● Records for processing:
┄┄┄┄┄┄

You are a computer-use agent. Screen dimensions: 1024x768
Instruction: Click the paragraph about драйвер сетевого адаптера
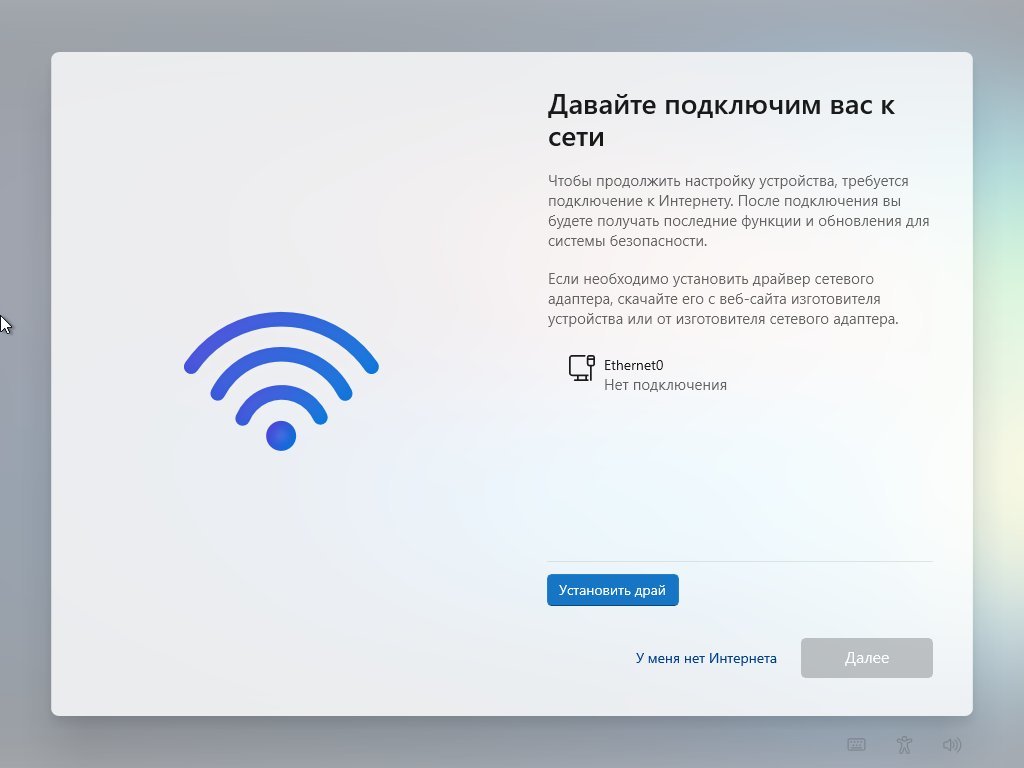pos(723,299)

┄┄┄┄┄┄

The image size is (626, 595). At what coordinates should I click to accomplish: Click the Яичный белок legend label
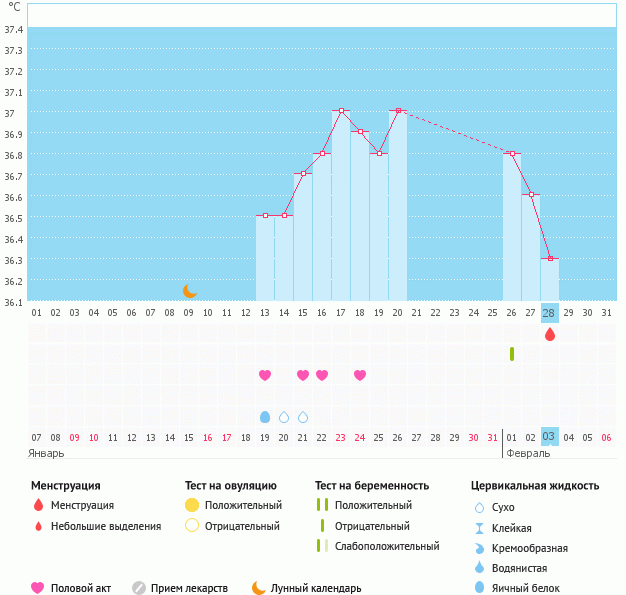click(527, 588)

┄┄┄┄┄┄

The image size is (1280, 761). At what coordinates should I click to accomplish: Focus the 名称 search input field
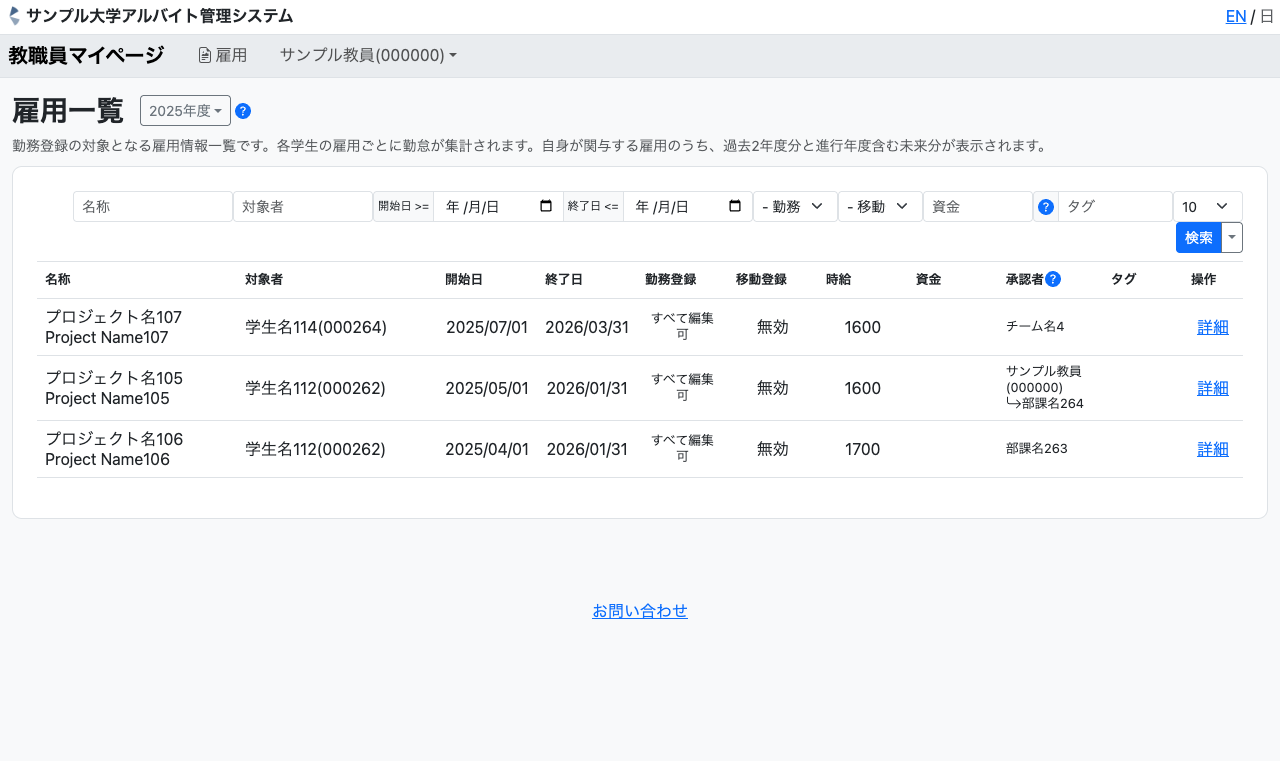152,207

┄┄┄┄┄┄

● Request:
Copy the data word for word, from the line containing "You are a computer-use" through the line containing "pos(723,299)", including both of those lines. Omit the pictures.

● Problem solution:
You are a computer-use agent. Screen dimensions: 1024x768
Instruction: Click the paragraph about драйвер сетевого адаптера
pos(723,299)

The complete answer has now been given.